### Page extract
Yet another take on the Schism War!

I'm starting to think about starting a new saga once things go back to normal-ish, and as always I'm happily jumping into the Diedne subplot: what are they going to be this time? What was the Schism war really about?

There are some core facts here and there that had been bouncing into my brain.

  • House Tremere started the whole Schism war in Order to save the Order.
  • That was not that much because Diedne were evil (they were quite secretive, so at best nobody really knew what they were), but because House Tremere wanted to join the whole Order into a common front against a shared enemy.
  • That Enemy needed to be powerful enough to pose a threat to the Order.
  • Probably Tremere are cold enough to assume a certain amount of losses to save the Order, and would take them into account, estimating pros and cons before starting the war.
  • Diedne were a druidic tradition, and druids believed in metempsychosis. And dying isn't that bad if you really believe that you are going to return in another reincarnation.
  • Diedne had a pagan cult nobody knows nothing about (at least I hadn't found anything browsing this forum or in raw).
  • Diedne were in good relationship with Guernicus (at least the Founders where, but if Tytali still despite Tremere half a millenium later, why wouldn't Guernicus and Diedne still be palls by the Schism War times?), Bonisagus (whom had a lot of collaboration with them and shared research right until the Schism War) and Merinita (which took many Diedne apprentices into their House as refugees after the war).
  • The pre-war Order was falling apart because of the paranoia and suspicion that grew like wildfires after the Tytali Corruption.
  • House Diedne had plenty of opportunities to defuse the tension against them, but stubbornly didn't.
  • This paranoia and suspicion could grow into untolerable levels because the Code, since it was first swore, makes explicit that scrying is a High Crime, so secrecy is dogma.
  • Oddly that clause wasn't put in place by Diedne House or Tytalus or any other of he usual schemingly prone Houses, but by Criamon.

Records in a dataset
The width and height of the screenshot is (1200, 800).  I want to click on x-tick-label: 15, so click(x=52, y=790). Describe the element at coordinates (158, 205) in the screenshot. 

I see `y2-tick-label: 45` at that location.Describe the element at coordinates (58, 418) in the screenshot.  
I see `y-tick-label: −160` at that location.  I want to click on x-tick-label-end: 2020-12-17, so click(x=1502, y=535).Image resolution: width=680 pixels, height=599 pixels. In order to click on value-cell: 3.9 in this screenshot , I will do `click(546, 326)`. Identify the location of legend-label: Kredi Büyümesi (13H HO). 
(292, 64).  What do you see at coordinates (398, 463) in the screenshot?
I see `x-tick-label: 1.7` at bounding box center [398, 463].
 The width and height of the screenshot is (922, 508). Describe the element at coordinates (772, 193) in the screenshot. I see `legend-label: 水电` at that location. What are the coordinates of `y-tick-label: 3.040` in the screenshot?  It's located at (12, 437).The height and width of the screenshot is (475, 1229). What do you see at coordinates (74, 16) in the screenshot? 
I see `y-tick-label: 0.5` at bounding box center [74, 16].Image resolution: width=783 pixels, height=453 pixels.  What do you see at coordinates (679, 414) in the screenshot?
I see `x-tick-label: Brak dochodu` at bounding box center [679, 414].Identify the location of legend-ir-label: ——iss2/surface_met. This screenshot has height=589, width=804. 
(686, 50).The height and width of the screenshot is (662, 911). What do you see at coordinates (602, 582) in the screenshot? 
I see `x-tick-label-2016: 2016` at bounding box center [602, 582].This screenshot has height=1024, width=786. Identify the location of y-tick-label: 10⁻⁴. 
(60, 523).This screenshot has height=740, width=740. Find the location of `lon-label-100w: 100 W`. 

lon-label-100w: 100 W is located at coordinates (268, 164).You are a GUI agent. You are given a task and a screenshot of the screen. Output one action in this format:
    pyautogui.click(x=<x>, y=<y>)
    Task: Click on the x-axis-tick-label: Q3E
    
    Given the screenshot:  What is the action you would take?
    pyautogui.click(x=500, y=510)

### What this exercise asks
(1) In the Schism War post, which House put the clause making scrying a High Crime into the Code?
(2) Carry on writing the Schism War post from the point where it stops.

### Exercise answers
(1) Criamon.

(2)
  • And more oddly, Criamon aren't exactly written as secrecy advocates, as core said that they are happy to teach Enigmatic Wisdom to anyone dumb enough to ask, and also that they rely on the inherent confusion of their crazy ideas to keep their secrets safe.
  • Criamon also believe in some kind of reincarnation.

So what I'm starting to think is: what if the Schism war was a plan designed not just by House Tremere, understanding that the Order needed to be join together, but also by House Diedne, offering themselves as that shared enemy?

So what are your thoughts about this? Is there any place where I'm stepping way out of RAW? Where are the diedne then, two centuries later? Why are the Criamon getting into my train of thought, what do they want, what did they want to hide, do they played any role in what happened two centuries ago?

5 Likes

I didn't go this far, but I did have a campaign where the Diedne escape plan was a ritual that prepared them for death and reincarnation, such that the members of House Diedne were now being reborn as Gifted children who had the impulse and opportunity to awaken to their previous powers. In fact Hugh Ex Merinita was a reborn Diedne and never did quite manage to reconnect to his past...

3 Likes

I just want to point you to the Sub Rosa issue focusing on the Diedne; I believe it’s issue #13. Even if you have no interest in the multiple conflicting versions of the House presented there, it’s invaluable for the single article that compiles every fact stated about the house in every edition of the game, including many passing comments even dedicated readers may have missed.

4 Likes

Note that this has been errated (Atlas Games | Ars Magica Fifth Edition Errata) - it should be Verditius instead, which makes far more sense.

Even for Criamon it would make sense that they don't want people to scry on them.
In particular they probably don't want others to learn only some of their philosophy and mysteries without the proper context - because some parts of it will sound very, very crazy if you don't know the context - and that can so very easily lead to dangerous misunderstandings.

But I agree that Verditius would care even more about keeping magical secrets secret.

As a bonus, Dies Irae provides another potential reason for the Criamon to want secrecy, with the whole 'break the tyranny of time' plan. Since time is a circle, they might have known from day dot.
But yeah, Verditius makes a lot more sense.

I'm still more concerned by the double standard of House Tytalus surviving after confirmed corruption by demons, but unconfirmed Diedne gets marched afterwards.
The thread's initial premise (that Diedne were in on it) makes that sound more likely, but I'd still need them out surviving somewhere. Even if their religion made death/sacrifice acceptable, I can't see them letting their teachings, philosophies and any initiations they may have die out.

Wouldn't the Burning Acorn Vexillation's mission need adjustment if you use this option?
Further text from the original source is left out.